Exercise description:
In the entries that follow, find the line containing "Select the Purchase section header" and the line containing "Task: Open Gesamte Festplatte recovery mode", then retype exactly the lines from the first through the second, pictures excluded.

Material provided:
● ● ●
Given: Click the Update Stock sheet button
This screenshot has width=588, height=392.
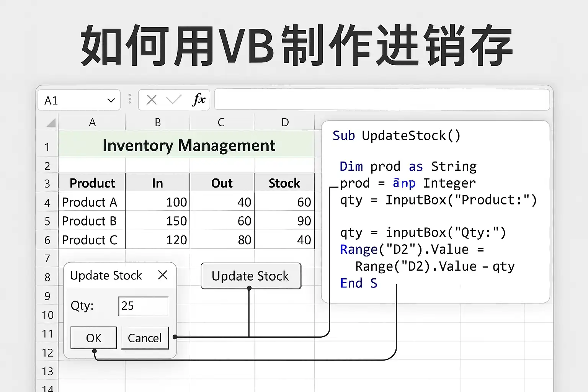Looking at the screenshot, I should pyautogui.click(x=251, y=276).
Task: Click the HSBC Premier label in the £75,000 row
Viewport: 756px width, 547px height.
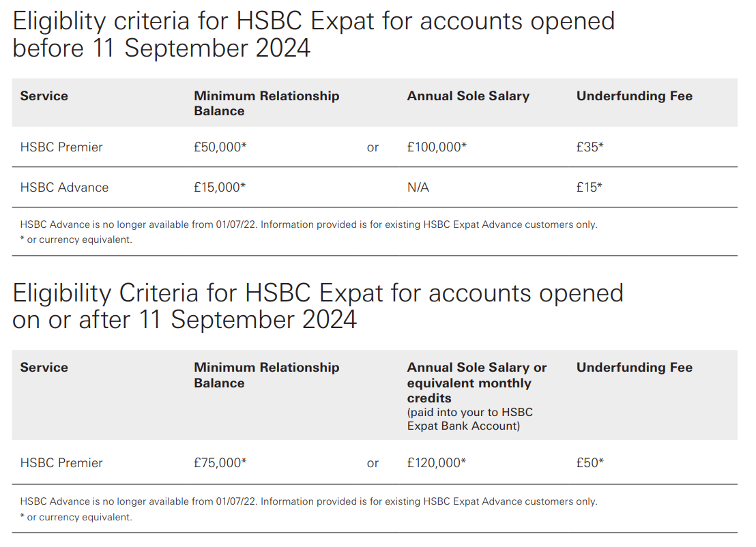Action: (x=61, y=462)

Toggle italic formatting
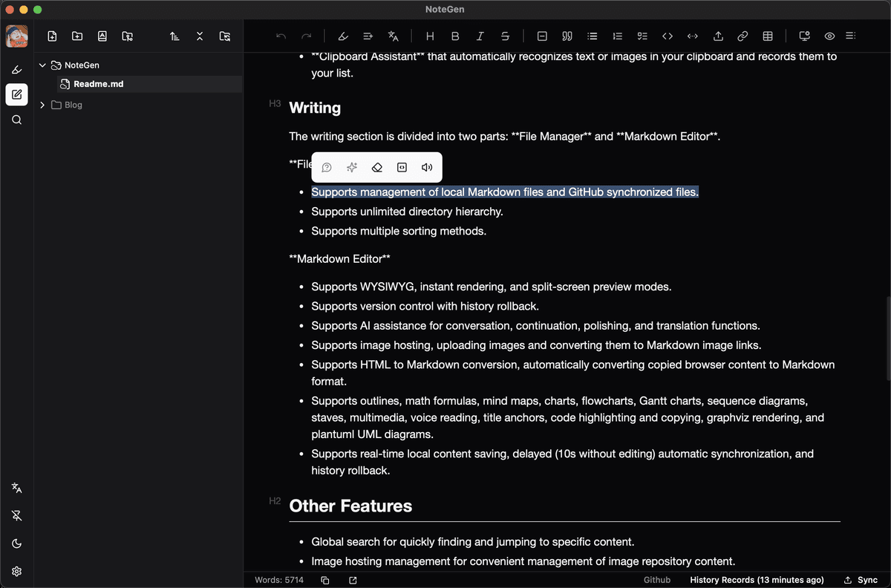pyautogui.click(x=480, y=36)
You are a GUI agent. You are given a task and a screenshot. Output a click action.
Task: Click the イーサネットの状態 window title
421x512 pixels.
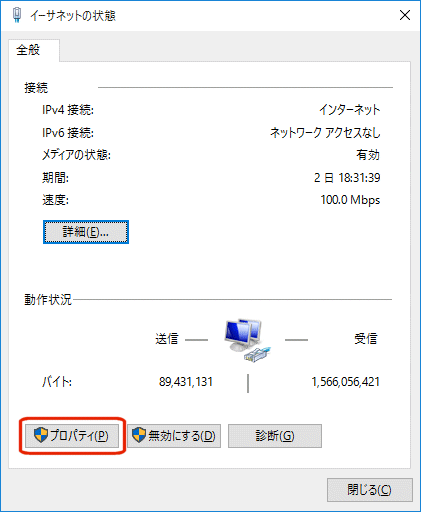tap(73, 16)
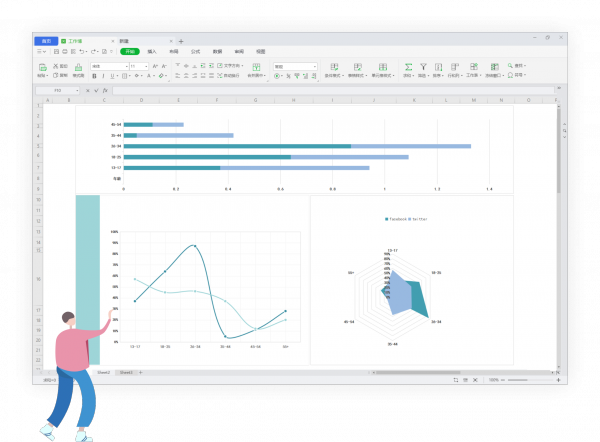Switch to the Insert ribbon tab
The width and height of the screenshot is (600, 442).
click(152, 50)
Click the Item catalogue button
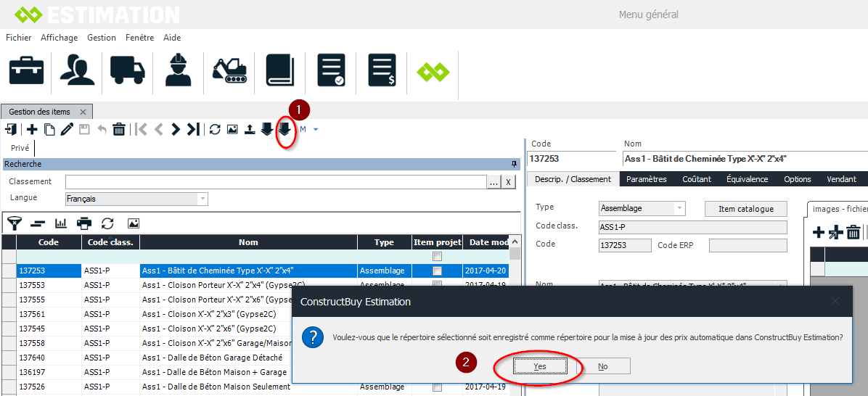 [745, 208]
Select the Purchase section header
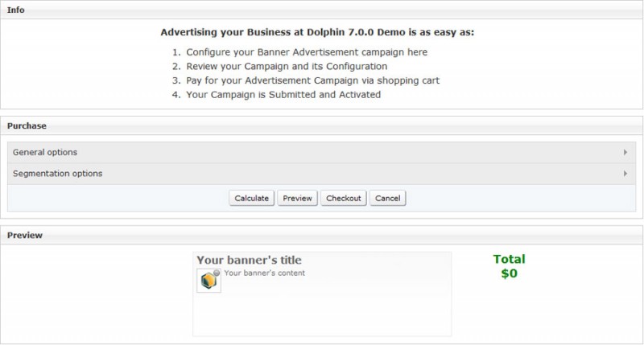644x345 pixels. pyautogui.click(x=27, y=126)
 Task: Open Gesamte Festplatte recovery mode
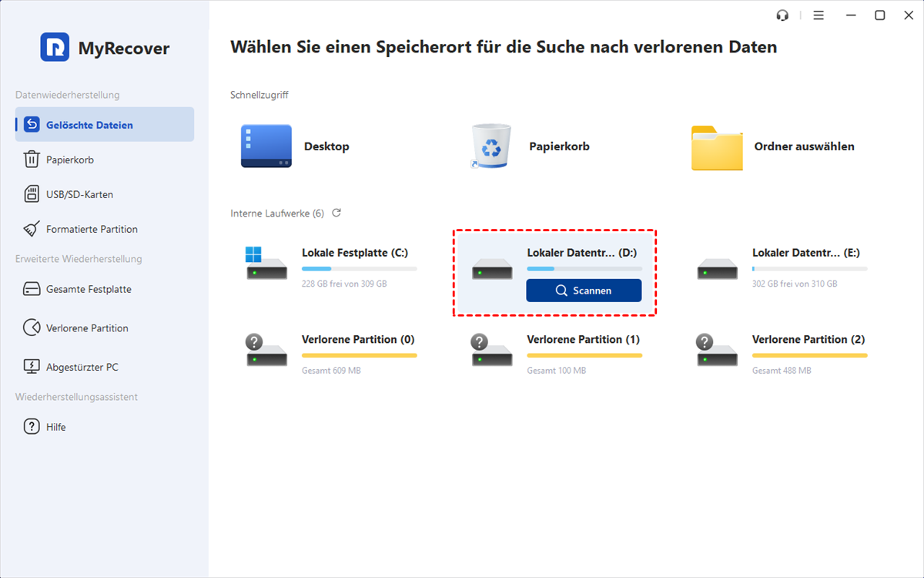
● ● ●
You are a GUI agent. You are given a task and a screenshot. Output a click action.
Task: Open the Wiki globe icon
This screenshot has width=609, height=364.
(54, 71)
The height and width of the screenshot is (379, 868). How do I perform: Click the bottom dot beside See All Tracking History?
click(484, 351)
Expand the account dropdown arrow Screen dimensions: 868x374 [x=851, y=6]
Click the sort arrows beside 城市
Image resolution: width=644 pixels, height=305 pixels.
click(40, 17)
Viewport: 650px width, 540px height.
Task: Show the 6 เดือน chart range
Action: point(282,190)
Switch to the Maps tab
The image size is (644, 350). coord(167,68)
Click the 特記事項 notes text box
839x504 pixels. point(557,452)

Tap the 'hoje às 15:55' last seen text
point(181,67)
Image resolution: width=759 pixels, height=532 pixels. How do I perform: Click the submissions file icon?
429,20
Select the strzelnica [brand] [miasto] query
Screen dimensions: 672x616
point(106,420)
● ● ●
Written solution:
Select the Purchase section header
644x345 pixels. pyautogui.click(x=27, y=126)
 Task: Open Gesamte Festplatte recovery mode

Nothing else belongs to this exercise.